Smart contracts are immutable by default — but protocols need to fix bugs and add features. Proxy patterns solve this by separating storage (proxy) from logic (implementation). But each pattern has different security properties, gas costs, and complexity. Choosing wrong can cost you everything.
Pattern 1: Transparent Proxy (OpenZeppelin)
The admin interacts with the proxy's admin functions. Everyone else's calls are delegated to the implementation. This prevents function selector clashing.
// Deploy
Implementation impl = new Implementation();
TransparentUpgradeableProxy proxy = new TransparentUpgradeableProxy(
address(impl),
adminAddress,
abi.encodeCall(Implementation.initialize, (params))
);
Pros: Simple mental model, battle-tested. Cons: Extra gas for every call (admin check), admin can't interact with the implementation.
Pattern 2: UUPS (Universal Upgradeable Proxy Standard)
The upgrade logic lives in the implementation contract, not the proxy. Smaller proxy, cheaper calls, but forgetting upgrade logic in a new implementation makes it non-upgradeable.
contract MyProtocol is UUPSUpgradeable, OwnableUpgradeable {
function _authorizeUpgrade(address newImpl) internal override onlyOwner {}
}
Pros: Gas efficient, cleaner proxy. Cons: Implementation must include upgrade logic — if forgotten, proxy is stuck forever.
Pattern 3: Diamond (EIP-2535)
A single proxy delegates to multiple implementation contracts (facets). Each function selector routes to a different facet. Used for protocols exceeding Ethereum's 24KB contract size limit.

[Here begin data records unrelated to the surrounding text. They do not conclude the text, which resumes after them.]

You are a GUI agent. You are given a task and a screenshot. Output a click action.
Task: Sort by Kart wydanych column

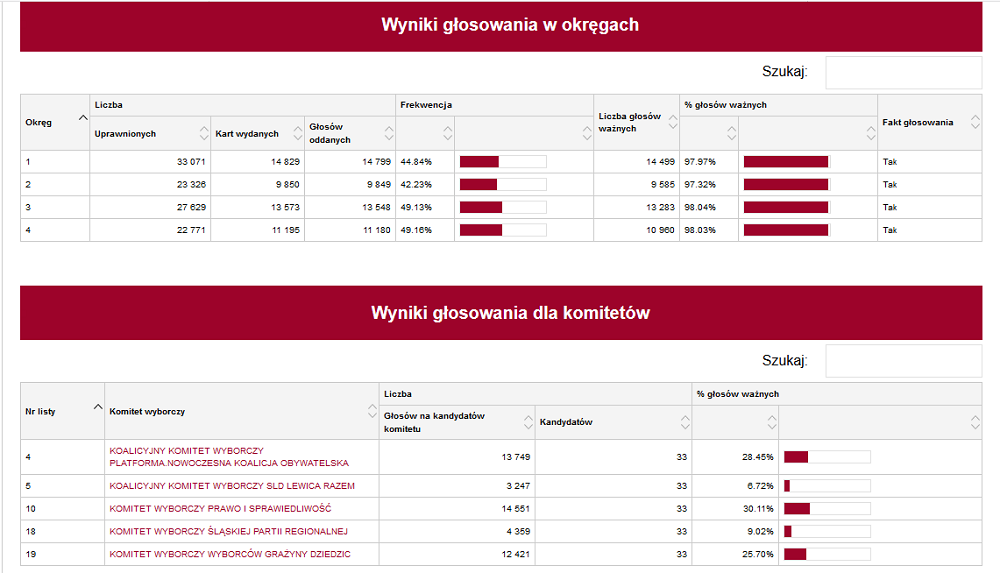(x=257, y=134)
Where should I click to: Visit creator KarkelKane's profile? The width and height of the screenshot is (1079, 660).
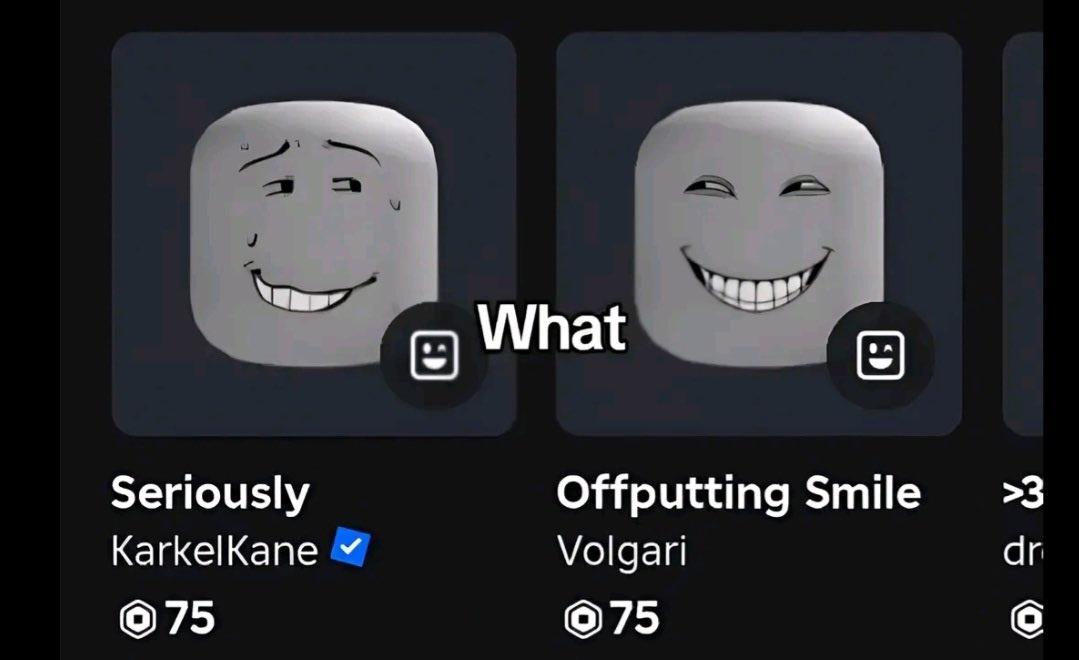pos(214,551)
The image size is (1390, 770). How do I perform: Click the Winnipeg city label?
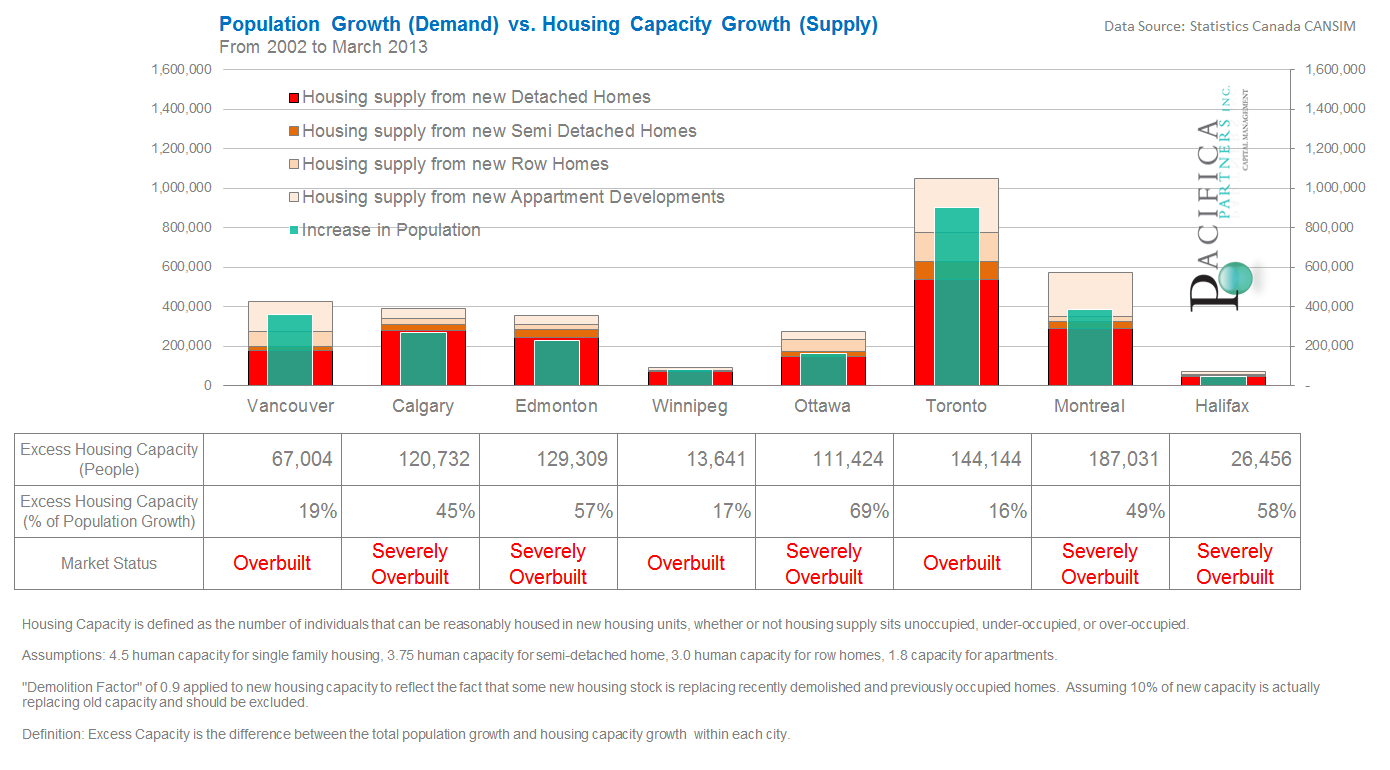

Pros: Modular, no size limit, partial upgrades. Cons: Complex, storage management across facets is tricky, larger attack surface.
Pattern 4: Beacon Proxy
Multiple proxies point to a single beacon that stores the implementation address. Upgrading the beacon upgrades all proxies simultaneously.
Pros: Deploy many instances efficiently, upgrade all at once. Cons: No per-instance customization of logic.
Choosing the Right Pattern
| Pattern | Best For | Gas Cost | Complexity |
|---|---|---|---|
| Transparent | Simple protocols, single admin | Higher | Low |
| UUPS | Most DeFi protocols | Lower | Medium |
| Diamond | Large protocols (>24KB) | Variable | High |
| Beacon | Factory patterns (many instances) | Lower | Medium |
Universal Upgrade Safety Rules
- ✅ Use
_disableInitializers()in implementation constructors - ✅ Never reorder or remove storage variables
- ✅ Use storage gaps (
uint256[50] __gap) for future expansion - ✅ Run storage layout validation (OpenZeppelin upgrades plugin)
- ✅ Add timelock to upgrade operations
- ✅ Test the full upgrade flow in staging before mainnet
Upgrades introduce some of the most subtle bugs. Audit your upgrade mechanism before it becomes a vulnerability.